En fait, Lydia est une femme mariée (moechos, 9 signifie exactement « adultères »),
et quant aux galants de la nuit,
ou « pétulants jeunes gens » (iuuenes proterui, 2) qui viennent chanter la sérénade sous ses fenêtres et lui lancer de
petits cailloux, ils pourraient bien se réduire à deux, c’est-à-dire l’amant impérial et le malheureux mari qui trouve
souvent porte close (cf. III, 10) ; le scénario se comprend mieux si l’on garde à l’esprit qu’Auguste s’invitait
volontiers à dormir chez son cher Mécène (Suét. Vie d’Auguste, 72, 4 ;
et cf. III, 19, 24 : uicina, « la voisine »).
Presque indiscernables l’un de l’autre, donc, dans les deux premières strophes (à moins que dans la première il ne
s’agisse de l’amant, et dans la seconde du mari), Auguste et Mécène s’affrontent violemment dans la dernière, mais
cela à l’abri d’un trompe-l’oeil syntaxique, puisque la construction magis atque, « se réjouit du lierre davantage que
du myrte », se masque sous un apparent magis gaudeat hedera atque myrto,
« se réjouit plus du lierre et du myrte »
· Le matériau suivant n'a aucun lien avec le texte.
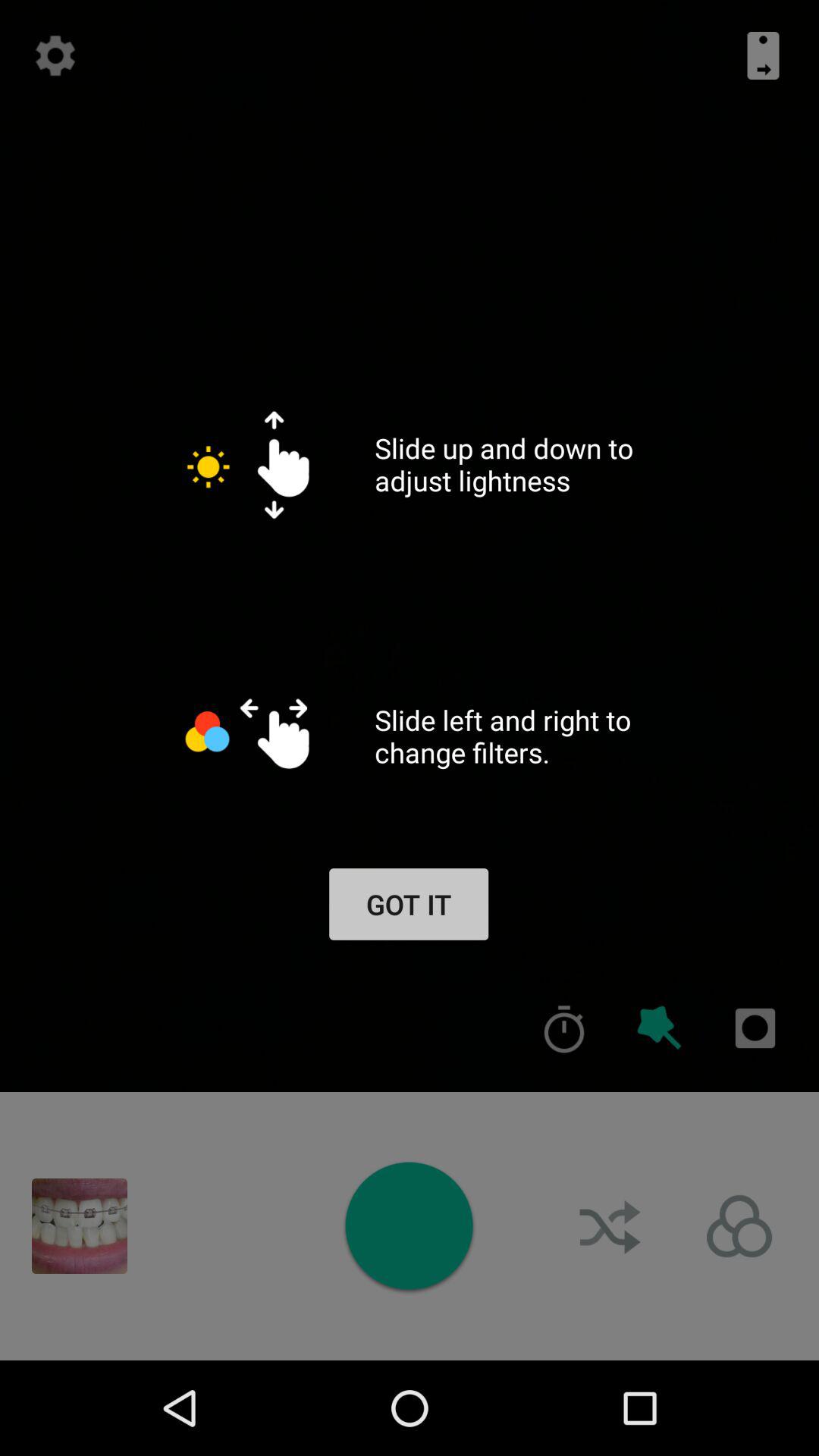
show teeth to focus (79, 1226)
Given the description of an element on the screen output the (x, y) to click on. 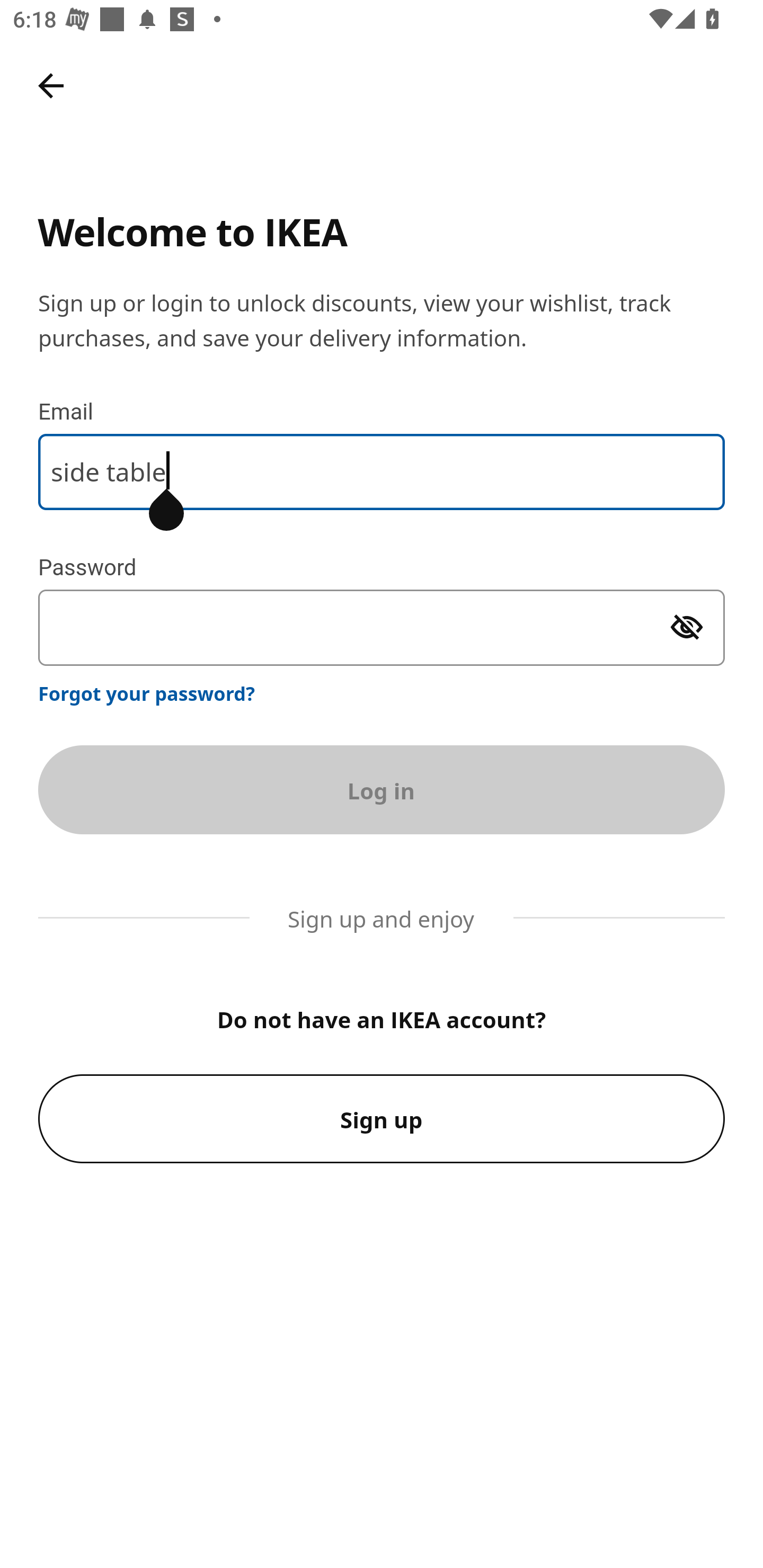
side table (381, 471)
Forgot your password? (146, 692)
Log in (381, 789)
Sign up (381, 1118)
(avec complément implicite : doxa). La différence est grande, puisque, loin de mettre sur le même plan le lierre,
emblème poétique (cf. I, 1, 29), et le myrte, symbole de Vénus (I, 4, 9 ;
I, 38, 5-6 ; II, 7, 25 ; III, 4, 19 ; III, 23, 16),
Horace les oppose diamétralement. Entre l’esclavage et la liberté, les sens et l’esprit, la postulation charnelle et
l’aspiration spirituelle, Mécène fera le bon choix, veut espérer Horace. C’est pourquoi il le désigne par l’expression
laeta pubes (pubes s’applique tout autant à un quadragénaire),
laetitia étant la joie de l’âme par opposition à la simple
uoluptas, et le montre déjà cueillant le lierre des Muses et vouant le myrte noirâtre (ces « myrtes infects » dont parlera
Baudelaire) et les feuilles mortes à un certain Eurus, « compagnon de l’Hiver », ou son double, car Eurus, ou aussi
bien Notus, ces deux vents de tempête, sont, comme Hiver (cf. I, 4 ; IV, 7), de virtuels avatars du Maître de Rome.
Cela dit, Horace a peut-être écrit Hebro et non Euro : auquel cas cf. III, 12.